/prsannots

Get annotated PDFs from your Sony PRS-T1 ereader

Primary LanguagePythonGNU Lesser General Public License v3.0LGPL-3.0

PRSAnnots

The PRSAnnots project exists to help you get annotated PDF files off of your Sony PRS-T1 or PRS-T2 ereader. These annotated versions include both the freehand and highlighted annotations you made on the reader. To do this, PRSAnnots provides several programs as well as a Python package to help you write your own.

PRSAnnots is alpha software. There are many rough corners to cut yourself on, so please be careful. But rest assured it does very little to the ereader itself, so it's unlikely for that to be broken.

PRSAnnots provides two command-line programs and a simple GUI script to help manage your annotated PDF files.
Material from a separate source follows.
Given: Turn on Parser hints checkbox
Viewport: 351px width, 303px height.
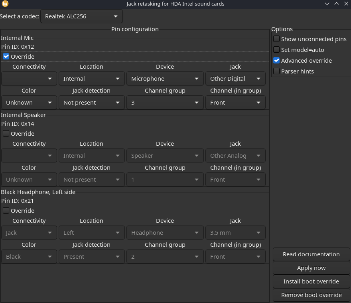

The most featureful program, the annotation manager manages a library of PDF files on your reader. It notices when the annotations of a given file have changed, and creates an annotated PDF file on your computer with your up-to-date notes. Here is some basic usage:

prsam init /media/READER

Initialize a library for a reader that is mounted at /media/READER.
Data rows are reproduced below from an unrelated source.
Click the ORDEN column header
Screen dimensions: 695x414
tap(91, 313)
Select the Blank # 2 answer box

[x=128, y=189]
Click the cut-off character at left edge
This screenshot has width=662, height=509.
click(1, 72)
prsam add path/to/file.pdf

Copy file.pdf to the reader, and add it to the library.

prsam add path/to/twocolumn.pdf -d 2x2

Cut up each page of twocolumn.pdf into two columns and two rows, so it's easier to read on the reader. When synced back to the computer, the PDF will be reassembled into full pages, with annotations in the correct spots.
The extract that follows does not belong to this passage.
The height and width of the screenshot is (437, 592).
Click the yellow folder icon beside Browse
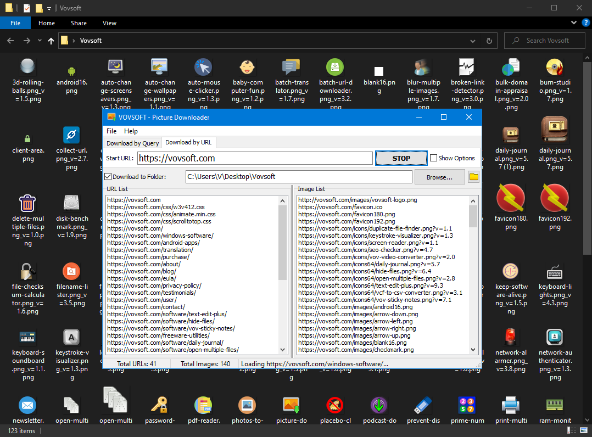pos(473,176)
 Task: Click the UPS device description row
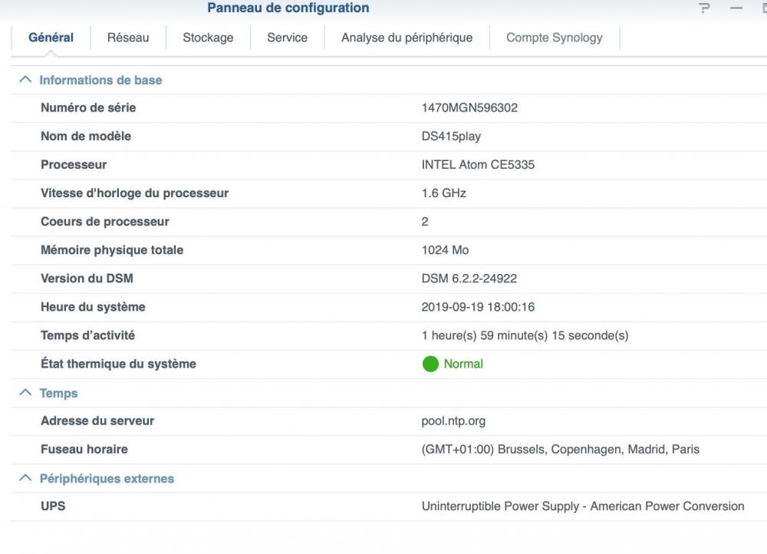[x=582, y=506]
prsam import download/file.pdf path/on/computer/

Add to the library file.pdf, which is already in the download directory of the reader. If file.pdf already has annotations, it will be synced to path/on/computer/file.annot.pdf.

prsam import --all directory/

Add all annotated PDFs on the reader to the library. They will all be synced to directory/ on your computer.

prsam sync

Sync all PDFs with annotations changed since the last sync.

prsam --help

Gives information on the various commands you can give prsam. This information is also available online.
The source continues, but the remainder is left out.